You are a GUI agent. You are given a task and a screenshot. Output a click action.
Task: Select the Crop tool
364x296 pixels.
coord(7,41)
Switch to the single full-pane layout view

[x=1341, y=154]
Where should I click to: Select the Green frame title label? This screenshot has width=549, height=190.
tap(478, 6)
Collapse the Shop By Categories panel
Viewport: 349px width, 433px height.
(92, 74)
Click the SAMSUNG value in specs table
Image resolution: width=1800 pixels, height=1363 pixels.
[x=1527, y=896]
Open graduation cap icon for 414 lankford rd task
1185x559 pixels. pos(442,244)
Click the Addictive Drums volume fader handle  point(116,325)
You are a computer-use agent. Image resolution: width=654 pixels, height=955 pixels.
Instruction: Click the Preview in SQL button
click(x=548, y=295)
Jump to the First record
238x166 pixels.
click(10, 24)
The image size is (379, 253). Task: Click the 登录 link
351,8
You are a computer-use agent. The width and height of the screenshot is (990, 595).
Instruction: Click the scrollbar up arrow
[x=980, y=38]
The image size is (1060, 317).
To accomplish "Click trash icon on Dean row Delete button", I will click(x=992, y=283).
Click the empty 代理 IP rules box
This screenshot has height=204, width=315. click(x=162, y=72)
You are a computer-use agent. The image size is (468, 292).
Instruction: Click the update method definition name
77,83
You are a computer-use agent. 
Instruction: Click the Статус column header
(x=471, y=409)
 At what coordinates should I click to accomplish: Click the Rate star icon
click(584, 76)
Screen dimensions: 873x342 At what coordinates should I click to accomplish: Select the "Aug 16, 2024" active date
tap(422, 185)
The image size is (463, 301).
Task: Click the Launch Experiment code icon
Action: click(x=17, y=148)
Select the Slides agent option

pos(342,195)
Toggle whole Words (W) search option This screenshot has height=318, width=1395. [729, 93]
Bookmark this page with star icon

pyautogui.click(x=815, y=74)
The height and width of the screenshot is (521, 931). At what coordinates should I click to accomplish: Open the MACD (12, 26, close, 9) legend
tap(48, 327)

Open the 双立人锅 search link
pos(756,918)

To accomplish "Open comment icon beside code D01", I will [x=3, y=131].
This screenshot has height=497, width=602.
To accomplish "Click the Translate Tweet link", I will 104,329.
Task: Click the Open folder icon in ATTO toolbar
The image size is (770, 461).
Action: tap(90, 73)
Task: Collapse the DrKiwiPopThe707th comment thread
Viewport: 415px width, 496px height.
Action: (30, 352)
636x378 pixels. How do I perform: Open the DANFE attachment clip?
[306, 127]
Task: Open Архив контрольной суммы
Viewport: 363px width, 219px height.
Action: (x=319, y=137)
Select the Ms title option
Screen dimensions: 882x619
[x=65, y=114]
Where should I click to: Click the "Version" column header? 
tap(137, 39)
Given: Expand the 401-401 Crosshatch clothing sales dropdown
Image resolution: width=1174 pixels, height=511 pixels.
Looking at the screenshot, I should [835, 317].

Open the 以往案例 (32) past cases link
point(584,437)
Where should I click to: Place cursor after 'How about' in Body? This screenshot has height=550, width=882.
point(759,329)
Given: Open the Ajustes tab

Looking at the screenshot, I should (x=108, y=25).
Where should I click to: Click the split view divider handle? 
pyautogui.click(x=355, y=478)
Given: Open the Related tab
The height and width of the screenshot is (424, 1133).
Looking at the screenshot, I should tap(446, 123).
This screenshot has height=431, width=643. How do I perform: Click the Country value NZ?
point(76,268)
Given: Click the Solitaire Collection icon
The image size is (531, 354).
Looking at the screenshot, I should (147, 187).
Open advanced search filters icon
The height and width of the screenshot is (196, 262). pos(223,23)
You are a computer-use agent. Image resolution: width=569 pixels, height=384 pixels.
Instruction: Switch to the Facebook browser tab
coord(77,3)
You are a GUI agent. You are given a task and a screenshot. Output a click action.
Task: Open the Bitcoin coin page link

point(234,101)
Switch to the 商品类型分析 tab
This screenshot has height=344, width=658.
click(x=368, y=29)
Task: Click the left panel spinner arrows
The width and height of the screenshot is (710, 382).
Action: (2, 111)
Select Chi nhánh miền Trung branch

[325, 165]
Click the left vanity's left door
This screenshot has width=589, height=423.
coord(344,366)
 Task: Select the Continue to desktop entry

..............................

> WHAT THE TASK ASKS
Find and copy each line of the material that holds the word "comment".

> RESULT OF THE EXERCISE
To accomplish "Open comment icon beside code D01", I will [x=3, y=131].
Task: Collapse the DrKiwiPopThe707th comment thread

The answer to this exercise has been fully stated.